TEXT SECTION:
--------------------

Over the last week I’ve read just about every #SHRM15 recap post. In 99.9% of them (ok, I just pulled that statistic out of the air but it’s pretty close) the author opined something like “networking is one of the greatest benefits for attendees of the big show.”
I do have to say, after attending the conference for well over a decade, that I’ve seen a marked increase in the interactions, meetups and blossoming relationships that occur amongst peers and professional colleagues. I certainly give some credit to the increased usage of social media channels and technology platforms that allow people to connect before, during and after the event. Jan tweets Carol during a session, they meet face to face in the SHRM bookstore, grab a cocktail together at some law firm’s networking event that night and BAM – next thing you know they’re LinkedIn connections and Facebook friends.
That’s a good thing.
Here’s the issue though…often times this “let’s network!” mantra only gets trotted out at events or conferences. People turn the idea of connecting into a 4 day goal as opposed to an ongoing dedicated belief that there is inherent value in continuously meeting new people, learning new things and indulging in new conversations.

--------------------

REQUIRED TASK 1:
Can you sum up the networking post in two sentences?
REQUIRED TASK 2:
Would you write the next part of the networking post, picking up right after its last sentence?

AVAILABLE DATA:
--------------------

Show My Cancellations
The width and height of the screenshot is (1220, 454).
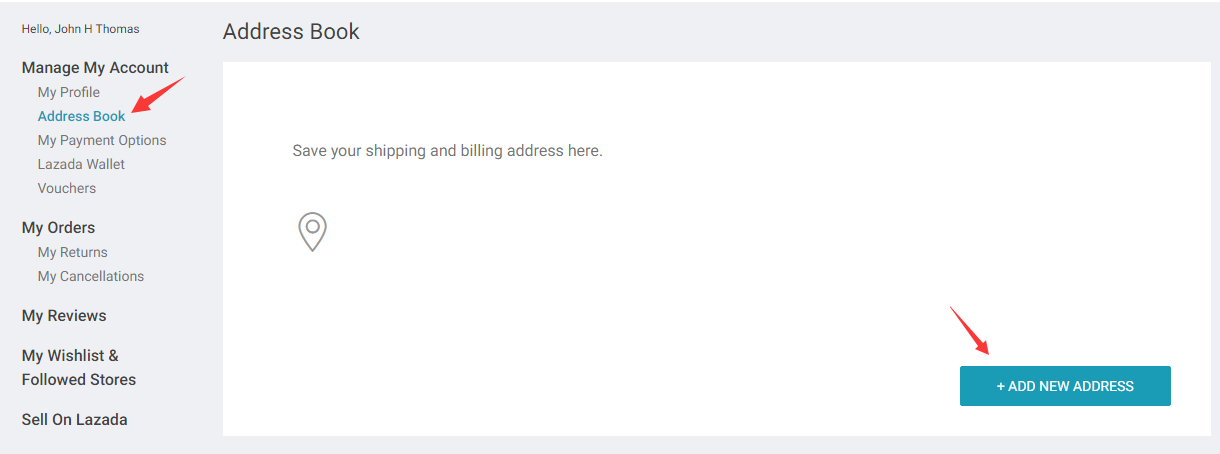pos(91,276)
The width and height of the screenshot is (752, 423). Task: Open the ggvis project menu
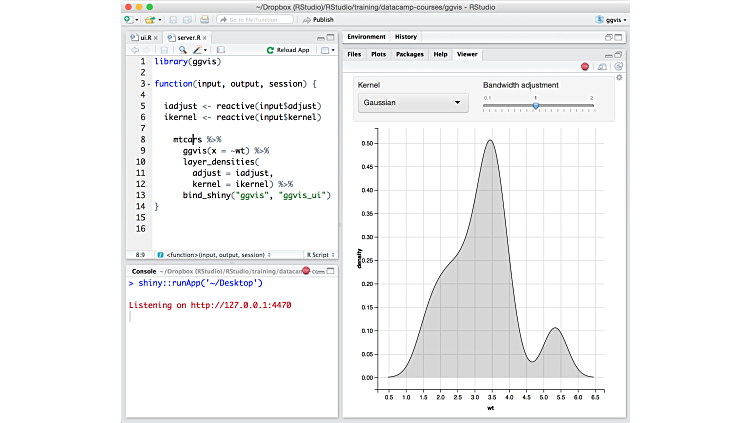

--------------------

TASK RESPONSE 1:
After attending the SHRM conference for over a decade, the author has seen a marked increase in networking among peers and colleagues, partly because social media and technology let people connect before, during and after the event, and calls that a good thing. The problem is that this push to network often comes out only at events or conferences, so people treat connecting as a four-day goal instead of an ongoing belief in the value of continually meeting new people, learning new things and having new conversations.

TASK RESPONSE 2:
Obviously the thought of purposeful networking is as horrifying to some people as is the idea (to me) of encountering a spider in the bathtub or a clown at my front door. The fact that articles about its importance continue to be shoved down their throat just makes them even more reticent and unwilling to indulge in activities that appear to be about mindless chit chat or conversations with strangers.
I get it. But I also find it disheartening when members of professional organizations don’t take advantage of networking opportunities; especially in a small community where, for better or worse, everyone will some day either work or collaborate with everyone else.
I’m a member of two SHRM chapters; New Orleans SHRM (NOLASHRM) and Baton Rouge SHRM (GBRSHRM) and the approach to networking is strikingly different between the two chapters. The NOLASHRM chapter holds monthly evening networking events and earlier this week they hosted a get-together at a wine bar/store/restaurant. 50 HR ladies and gents showed up to enjoy a cheese and charcuterie spread and, of course, wine. This attendance number represents but a fraction of the members but the events are held whether 5 people attend or 100.
The GBRSHRM chapter, on the other hand, hosts no dedicated networking events nor is anything done in the evenings except for the annual Holiday Party at which spouses/guests sit awkwardly, watch HR ladies line dance, and silently vow to never attend again no matter how much their wife/husband pleads. There’s a little history to this that I can speak to (having been chapter president 7 years ago); even though chapter members regularly state in survey after survey that they want networking opportunities, whenever events are held attendance is dismal.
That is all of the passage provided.